__Required work__.
1. Could you quote, word for word, the part of the BLOB-versus-VARCHAR article that opens with the words containing "So decision whether" and closes with "allow correct concatenating)."?
2. Do these statements agree with the BLOB-versus-VARCHAR article? Answer yes or no for each, and quote the deciding words of the article.
(a) CHAR and VARCHAR values are both kept in the memory buffer at their full declared length.
(b) A single VARCHAR column can hold up to 64K bytes.
(c) Each blob uses 8 bytes of the row's maximum length.

__Reading passage__.
══════
To BLOB or not to BLOB, that is the question...


01/17/2003  | Views: 8129

Source: Ivan Prenosil's InterBase site

Some notes that can help with decision whether to store long strings in BLOB or in CHAR/VARCHAR columns.

Author: Ivan Prenosil. Original text

Differences between CHAR and VARCHAR

Many people believe that VARCHAR is better because it stores only actual data, while CHAR is stored in full length. It is not true. In fact, both CHAR and VARCHAR are stored in memory buffer in their full, declared length; when the row is stored on disk, then RLE compression algorithm is used to compress whole row, i.e. CHARs, VARCHARs, INTEGERs, DATEs, etc. all together. So if you want to save space, CHARs are slightly better than VARCHARs (the differenece is that VARCHAR stores string length in two bytes).
There is also a bug that causes that VARCHAR does not properly clean string tail if you assign shorter string, thus causing worse compression. (this problem is fixed in Firebird-0.9.4)

Many people also believe that VARCHAR sends over network only actual data, while CHAR is sent in full length. It is not true either. Communication between client and server is done via messages of fixed length. For this reason both CHAR and VARCHAR are sent in their full declared length. (this problem is fixed in IB-6.5)

So decision whether use CHAR or VARCHAR should be based solely on application's requirements. E.g. store fixed length codes in CHAR, store names in VARCHAR (to allow correct concatenating).


Advantages/disadvantages of BLOBs vs. VARCHARs

All comments in this paragraph referring VARCHAR type are valid for CHAR type too.
Each comment ends with BLOB + or VARCHAR + mark to indicate which data type is better.
  • Do you know maximum length of your data ?
    With VARCHARs you need to declare maximum string length.
    With blobs you do not need to worry about it.
    BLOB +
  • Do you need to store very long strings ?
    Single VARCHAR column is restricted to 32K bytes (i.e. about 10K Unicode characters).
    Maximum blob size is (according to Operation Guide):
      1Kb page size =>  64 Mb
      2Kb page size => 512 Mb
      4Kb page size =>   4 Gb
      8Kb page size =>  32 Gb 
    BLOB +
  • Do you need to store many long text columns in single table ?
    Total row length (uncompressed) is restricted to 64K. VARCHARs are stored in row directly, so you can't store many long strings in one row.
    Blobs are represented by their blob-id, so they use up only 8 bytes from 64K maximum.
    BLOB +
  • Do you want to minimize conversation between client and server ?
    VARCHAR data are fetched along with other row data in one fetch operation, and usually several rows are sent over network at once.
    Each single blob needs extra open/fetch operation.
══════
__Information supplied__.
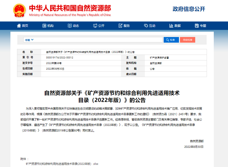Click the national emblem logo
══════
__Outputs by task__.
1.
So decision whether use CHAR or VARCHAR should be based solely on application's requirements. E.g. store fixed length codes in CHAR, store names in VARCHAR (to allow correct concatenating).

2.
(a) Yes: "both CHAR and VARCHAR are stored in memory buffer in their full, declared length"
(b) No: "Single VARCHAR column is restricted to 32K bytes"
(c) Yes: "Blobs are represented by their blob-id, so they use up only 8 bytes from 64K maximum."